異世界に転移した俺の左手は神級パワーで爆弾持ち!?

極大級マイソン

第12話「真理の扉」

「いいか2人とも。俺の目的はただ1つ、日本への帰還だ。そのためなら藁にだって縋るし泥水だって啜ってやる。そしてたった今、俺たちのパーティーに最高の戦力とも言える仲間が入ってくれた」
「うむ!」
「という訳で、俺としては早速その力を奮ってもらうつもりでいる。何せ今の俺の貢献ptはマイナス。1000000ptという無茶なポイントを稼ぐためには、1日でも早い行動が必須だ」
「うむうむ!  リクトよ、その心意気や良し! 時は有限なり、故に思い立ったが吉日なのじゃ!」
「ええっ! 今からって、もう夜更けよ!? こんな時間に外へ出てモンスター退治なんて危ないわよ!」

 確かに、夜間の外出は危険と隣り合わせ。そのくらいの知識は俺にだってある。ドラクエでも、夜に出現するモンスターの方が強いしな。
 しかし、そうも言っていられないのが現実だ。1年365日と考えても、日に3000pt貯めなければ間に合わない計算なのだから、多少のリスクは許容しなければ。

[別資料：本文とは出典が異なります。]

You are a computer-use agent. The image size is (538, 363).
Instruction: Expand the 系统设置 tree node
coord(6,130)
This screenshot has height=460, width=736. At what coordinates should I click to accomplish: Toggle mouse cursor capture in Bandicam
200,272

「ファイブよ。お主が嫌なら家で待っていても構わんぞ。妾は上位存在故に、リクトとの付き添いは妾1人で事足りる」
「……それは、もしかして私を挑発してるのかしら?」
「いや、本心じゃが?」
「それは一番腹がたつパターンね……。ああわかったわよ! 私も付いて行くから」



 *****



 そんな訳で、俺たち3人は街外れの草原へ向かう。以前に行った場所は、俺のワンパンで滅茶苦茶だろうから今回は別の場所。反省を踏まえ、前と同じ失敗を犯すつもりはない。

「さてと。この辺りから外灯も少なくなって魔物も現れるようになってくるから、呉々も用心してね?」
「くそっ、思ったより暗いな。手元のライトだけじゃ、遠くが全然見えない」
「本当に人間とは脆弱じゃのぅ。リクト、妾ならばお主が気が付かない魔物の存在も確認できる。故に、妾がお主の目になっても良いぞ」

 それは有り難い。どうやらセンチェルの目は、この真っ暗な中でも辺りを見渡せるようだ。自分のランタンを持ってくるのを忘れた、どこぞの無能案内天使よりよっぽど役に立つのかもしれない。

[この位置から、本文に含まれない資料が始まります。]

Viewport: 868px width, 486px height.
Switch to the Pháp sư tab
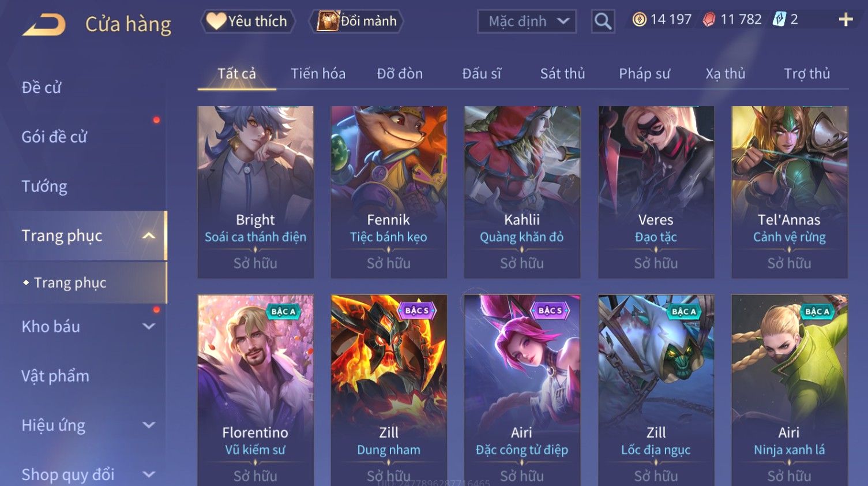point(644,74)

「ちょっと忘れ物しただけじゃない! ねえ陸斗陸斗。私も"天使アイ"を使って、陸斗の目になっても良いんだけれど?」
「何、ファイブにそんな特殊能力が?」
「ううん。視力は一般の人間と相違ないわ」
「家で寝てろよ」

 今のところ皿洗いくらいしか役に立ってくれてないポンコツ天使をほっといて、俺はセンチェルに話を振る。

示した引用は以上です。